Sure, American Apparel is definitely not the only corporation that uses over-sexualised images to sell their products. (Has anyone heard of Tom Ford?!) And, granted, the technique of using sexual body language and subtexts in order to subliminally persuade consumers to buy, buy, buy has been used since before the fifties. Yes, it is a cutting edge style of photography and merchandising, which often creates controversy, and therefore higher brand recognition, and increases sales.

But by being constantly bombarded with pictures of women in sexual positions, we are persuaded to view women (including ourselves, if you’re of the female persuasion) solely in a sexual light.

Images like this make me feel irate and trapped, and I used to not know why.

Melinda Tankard Reist is an commentator and advocate for women. In her book Getting Real, sexualised images and their cumulative impact on society are analysed. In Western culture, women are often only seen as valuable when physically desirable. When we see images similar to those in this post, we are instructed to view this woman not as an individual who has an identity, but as a body. As we passively consume hundreds of similar images a week, we are subconsciously influenced – without our consent.

Not only do sexualised pictures endorse the objectification of women, but this impression of the female body also encourages young women like me that the only way to succeed is to use our attractiveness and bodies (perhaps this is where the term ‘feminine wiles’ originates?)  Mark Sayers, a commentator on consumer culture, labels this ‘performative sexuality’. As we grow up, we learn from constant socio-cultural input (movies, television, ads, each other) that success is achieved by being attractive.

How many times have we heard that waitresses who wear makeup get better tips? Have you realised that you’re more likely to remember the name of Bec in your politics tute, with the nice smile and big boobs, instead of that girl with the greasy hair? And how often does the media inform us about a highly-respected female engineer, instead of a 17-year-old model ‘making it’ in Milan?

I understand that models are merely clotheshorses, and the adornment of their bodies is an essential part of the art of fashion. It isn’t possible to portray the inner workings of a girl’s mind in every Vogue shoot. But American Apparel’s consistent depiction of women in demeaning poses perpetuates the ideology that sexuality is woman’s greatest contribution!

Being constantly affronted with sexy images of women damages my ability to view myself and others as individuals beyond their appearances. Because media continually depicts females as sexy and nothing else, it can be difficult to understand how to communicate an image of myself to others without sending out sexual messages.

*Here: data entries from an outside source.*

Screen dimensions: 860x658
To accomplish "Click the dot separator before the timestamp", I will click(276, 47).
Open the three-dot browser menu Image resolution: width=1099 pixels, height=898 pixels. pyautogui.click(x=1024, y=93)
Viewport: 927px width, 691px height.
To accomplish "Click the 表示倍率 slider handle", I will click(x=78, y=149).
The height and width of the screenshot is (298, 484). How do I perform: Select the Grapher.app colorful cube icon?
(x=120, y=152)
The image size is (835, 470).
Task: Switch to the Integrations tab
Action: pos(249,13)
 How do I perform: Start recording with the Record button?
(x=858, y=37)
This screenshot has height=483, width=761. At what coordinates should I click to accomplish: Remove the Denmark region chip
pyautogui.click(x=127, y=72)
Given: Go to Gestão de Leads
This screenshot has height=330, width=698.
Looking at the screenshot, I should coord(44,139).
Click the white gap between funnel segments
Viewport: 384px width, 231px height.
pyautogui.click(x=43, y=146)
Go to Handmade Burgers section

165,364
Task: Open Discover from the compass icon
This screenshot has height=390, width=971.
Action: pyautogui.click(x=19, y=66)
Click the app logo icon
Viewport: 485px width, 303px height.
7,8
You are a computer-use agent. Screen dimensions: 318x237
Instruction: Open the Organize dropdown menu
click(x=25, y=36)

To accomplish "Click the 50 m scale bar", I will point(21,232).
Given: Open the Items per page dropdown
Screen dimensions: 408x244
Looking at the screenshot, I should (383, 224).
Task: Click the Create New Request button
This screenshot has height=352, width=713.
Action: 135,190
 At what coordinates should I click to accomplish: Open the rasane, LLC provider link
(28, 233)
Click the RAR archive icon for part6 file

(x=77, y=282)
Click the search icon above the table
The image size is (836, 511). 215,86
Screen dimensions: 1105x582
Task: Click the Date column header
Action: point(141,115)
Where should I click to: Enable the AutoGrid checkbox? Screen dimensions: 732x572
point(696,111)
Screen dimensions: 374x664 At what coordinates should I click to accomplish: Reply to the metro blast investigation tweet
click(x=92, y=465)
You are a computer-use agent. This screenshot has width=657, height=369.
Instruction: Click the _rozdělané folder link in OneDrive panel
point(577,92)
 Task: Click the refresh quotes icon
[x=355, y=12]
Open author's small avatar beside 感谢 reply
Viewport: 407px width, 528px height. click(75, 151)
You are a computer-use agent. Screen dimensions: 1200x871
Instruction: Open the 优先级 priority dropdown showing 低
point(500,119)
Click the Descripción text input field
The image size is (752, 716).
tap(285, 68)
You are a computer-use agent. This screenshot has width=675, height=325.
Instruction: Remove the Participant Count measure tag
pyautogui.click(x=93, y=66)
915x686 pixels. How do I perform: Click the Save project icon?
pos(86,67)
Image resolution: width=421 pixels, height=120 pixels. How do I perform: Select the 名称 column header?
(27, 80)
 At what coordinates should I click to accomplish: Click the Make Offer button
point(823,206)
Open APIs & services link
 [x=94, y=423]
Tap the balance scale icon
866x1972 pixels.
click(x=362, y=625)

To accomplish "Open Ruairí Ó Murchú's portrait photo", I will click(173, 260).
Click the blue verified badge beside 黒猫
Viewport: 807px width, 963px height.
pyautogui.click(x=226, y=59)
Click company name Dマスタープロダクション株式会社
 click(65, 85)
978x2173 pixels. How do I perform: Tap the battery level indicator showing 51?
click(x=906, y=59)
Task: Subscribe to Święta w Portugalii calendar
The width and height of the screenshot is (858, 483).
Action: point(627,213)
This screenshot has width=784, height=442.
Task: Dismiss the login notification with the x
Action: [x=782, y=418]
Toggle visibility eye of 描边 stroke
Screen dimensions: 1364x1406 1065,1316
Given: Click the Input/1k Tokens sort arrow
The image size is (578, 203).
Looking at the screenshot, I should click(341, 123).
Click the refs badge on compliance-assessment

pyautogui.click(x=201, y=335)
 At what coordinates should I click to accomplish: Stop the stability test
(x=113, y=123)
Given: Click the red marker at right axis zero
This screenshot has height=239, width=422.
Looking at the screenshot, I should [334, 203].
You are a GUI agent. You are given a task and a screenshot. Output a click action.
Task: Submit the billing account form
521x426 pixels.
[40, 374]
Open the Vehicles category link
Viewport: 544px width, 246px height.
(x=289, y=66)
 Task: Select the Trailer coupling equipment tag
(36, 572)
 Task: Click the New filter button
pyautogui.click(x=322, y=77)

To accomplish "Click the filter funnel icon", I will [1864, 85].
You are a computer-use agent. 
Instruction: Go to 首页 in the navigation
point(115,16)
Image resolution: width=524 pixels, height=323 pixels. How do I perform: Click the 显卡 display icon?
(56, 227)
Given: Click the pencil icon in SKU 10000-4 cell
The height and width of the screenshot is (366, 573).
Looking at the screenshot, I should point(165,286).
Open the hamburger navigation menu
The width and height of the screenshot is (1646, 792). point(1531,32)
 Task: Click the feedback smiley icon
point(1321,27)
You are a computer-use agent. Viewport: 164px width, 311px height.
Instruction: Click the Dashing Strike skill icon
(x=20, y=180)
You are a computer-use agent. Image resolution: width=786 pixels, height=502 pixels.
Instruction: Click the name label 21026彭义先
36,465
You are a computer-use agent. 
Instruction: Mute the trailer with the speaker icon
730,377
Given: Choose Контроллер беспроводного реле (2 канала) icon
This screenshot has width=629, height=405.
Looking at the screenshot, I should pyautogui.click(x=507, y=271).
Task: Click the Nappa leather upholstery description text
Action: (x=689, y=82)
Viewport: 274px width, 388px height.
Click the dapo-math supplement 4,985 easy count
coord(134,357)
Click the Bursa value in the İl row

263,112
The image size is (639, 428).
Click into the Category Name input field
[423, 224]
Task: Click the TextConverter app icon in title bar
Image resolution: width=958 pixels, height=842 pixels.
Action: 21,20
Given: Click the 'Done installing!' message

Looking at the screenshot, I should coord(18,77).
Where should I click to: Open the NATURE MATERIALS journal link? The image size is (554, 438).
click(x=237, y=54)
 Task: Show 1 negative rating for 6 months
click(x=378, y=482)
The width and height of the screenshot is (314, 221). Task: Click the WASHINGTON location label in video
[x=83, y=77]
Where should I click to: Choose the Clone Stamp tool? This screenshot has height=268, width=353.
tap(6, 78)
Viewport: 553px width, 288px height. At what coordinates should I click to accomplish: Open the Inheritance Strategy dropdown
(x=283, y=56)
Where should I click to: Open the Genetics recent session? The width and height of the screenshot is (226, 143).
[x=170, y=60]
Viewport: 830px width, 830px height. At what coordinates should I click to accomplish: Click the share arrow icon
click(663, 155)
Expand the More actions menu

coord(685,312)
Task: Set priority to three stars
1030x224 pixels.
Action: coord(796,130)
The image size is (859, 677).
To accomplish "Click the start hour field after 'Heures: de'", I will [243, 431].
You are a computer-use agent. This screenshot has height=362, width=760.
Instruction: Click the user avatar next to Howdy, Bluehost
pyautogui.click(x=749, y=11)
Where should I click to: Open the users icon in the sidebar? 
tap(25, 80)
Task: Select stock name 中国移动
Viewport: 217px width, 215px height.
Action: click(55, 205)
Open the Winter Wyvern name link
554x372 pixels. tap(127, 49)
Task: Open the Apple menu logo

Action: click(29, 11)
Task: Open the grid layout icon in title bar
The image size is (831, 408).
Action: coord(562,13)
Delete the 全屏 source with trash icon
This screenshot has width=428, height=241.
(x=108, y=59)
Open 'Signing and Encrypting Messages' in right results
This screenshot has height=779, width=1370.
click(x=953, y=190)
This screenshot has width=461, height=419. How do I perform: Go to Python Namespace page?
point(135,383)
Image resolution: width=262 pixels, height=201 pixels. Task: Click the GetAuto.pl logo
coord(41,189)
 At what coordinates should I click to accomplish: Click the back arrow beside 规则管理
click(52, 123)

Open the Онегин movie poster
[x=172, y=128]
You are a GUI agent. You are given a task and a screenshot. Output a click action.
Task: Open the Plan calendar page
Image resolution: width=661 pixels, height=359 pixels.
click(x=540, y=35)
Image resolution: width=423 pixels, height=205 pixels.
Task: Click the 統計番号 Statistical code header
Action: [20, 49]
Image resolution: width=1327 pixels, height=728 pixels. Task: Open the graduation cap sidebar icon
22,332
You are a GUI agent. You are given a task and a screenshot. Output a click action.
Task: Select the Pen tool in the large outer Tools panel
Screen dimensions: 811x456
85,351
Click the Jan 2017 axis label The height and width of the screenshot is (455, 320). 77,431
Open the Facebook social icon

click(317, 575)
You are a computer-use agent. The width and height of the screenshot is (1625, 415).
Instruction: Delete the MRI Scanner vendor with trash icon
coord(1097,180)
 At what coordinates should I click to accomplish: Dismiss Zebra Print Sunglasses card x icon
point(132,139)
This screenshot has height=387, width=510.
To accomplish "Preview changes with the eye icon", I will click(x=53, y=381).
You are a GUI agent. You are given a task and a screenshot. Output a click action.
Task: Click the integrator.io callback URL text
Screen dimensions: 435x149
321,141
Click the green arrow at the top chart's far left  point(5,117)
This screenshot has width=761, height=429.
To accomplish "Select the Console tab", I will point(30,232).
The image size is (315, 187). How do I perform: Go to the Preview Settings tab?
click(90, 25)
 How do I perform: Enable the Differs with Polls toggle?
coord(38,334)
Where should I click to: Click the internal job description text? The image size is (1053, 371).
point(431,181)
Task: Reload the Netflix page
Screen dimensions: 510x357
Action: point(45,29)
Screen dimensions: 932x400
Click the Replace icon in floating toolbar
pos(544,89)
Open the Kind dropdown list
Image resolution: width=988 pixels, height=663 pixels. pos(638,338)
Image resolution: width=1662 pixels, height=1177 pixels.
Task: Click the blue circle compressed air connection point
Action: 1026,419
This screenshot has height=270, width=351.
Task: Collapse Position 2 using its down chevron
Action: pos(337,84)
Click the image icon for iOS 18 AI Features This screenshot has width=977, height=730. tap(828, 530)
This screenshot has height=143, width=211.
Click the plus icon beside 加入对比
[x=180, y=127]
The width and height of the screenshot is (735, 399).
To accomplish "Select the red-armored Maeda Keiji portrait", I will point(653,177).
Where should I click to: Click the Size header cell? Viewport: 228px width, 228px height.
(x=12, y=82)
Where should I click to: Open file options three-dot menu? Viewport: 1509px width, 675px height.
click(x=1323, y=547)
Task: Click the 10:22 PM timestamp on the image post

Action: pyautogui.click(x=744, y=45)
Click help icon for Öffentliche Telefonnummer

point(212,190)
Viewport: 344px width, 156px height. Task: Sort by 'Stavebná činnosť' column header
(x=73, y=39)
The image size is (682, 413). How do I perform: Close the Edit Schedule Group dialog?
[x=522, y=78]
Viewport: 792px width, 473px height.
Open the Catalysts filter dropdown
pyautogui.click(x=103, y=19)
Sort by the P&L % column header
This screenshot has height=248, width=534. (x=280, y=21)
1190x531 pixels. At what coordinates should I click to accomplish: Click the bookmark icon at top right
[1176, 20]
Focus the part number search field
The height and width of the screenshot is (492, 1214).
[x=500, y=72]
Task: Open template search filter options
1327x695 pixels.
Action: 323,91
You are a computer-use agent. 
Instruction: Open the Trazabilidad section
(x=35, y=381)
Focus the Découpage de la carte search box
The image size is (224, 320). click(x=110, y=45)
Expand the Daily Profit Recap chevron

I know that as a human being, I am a sexual person; as are the women in American Apparel’s photos. But they are both so much more than that. And so am I.

The Ethical Consumer Guide tells us that boycotting is a way of actively rejecting something produced or sold in an unethical way. As consumers, we have power. Companies that manufacture products that we buy work for us – without customers, there would be no profit. And as a citizen in a consumer society, I’m going to make my voice heard through my economic choices.

So this is it, American Apparel. We laughed together, we ate ice-cream together. But I deem your substantial contribution to the mountain of over-sexualised pictures of women damaging to the collective consciousness, and unethical. I will no longer spend my money at your store.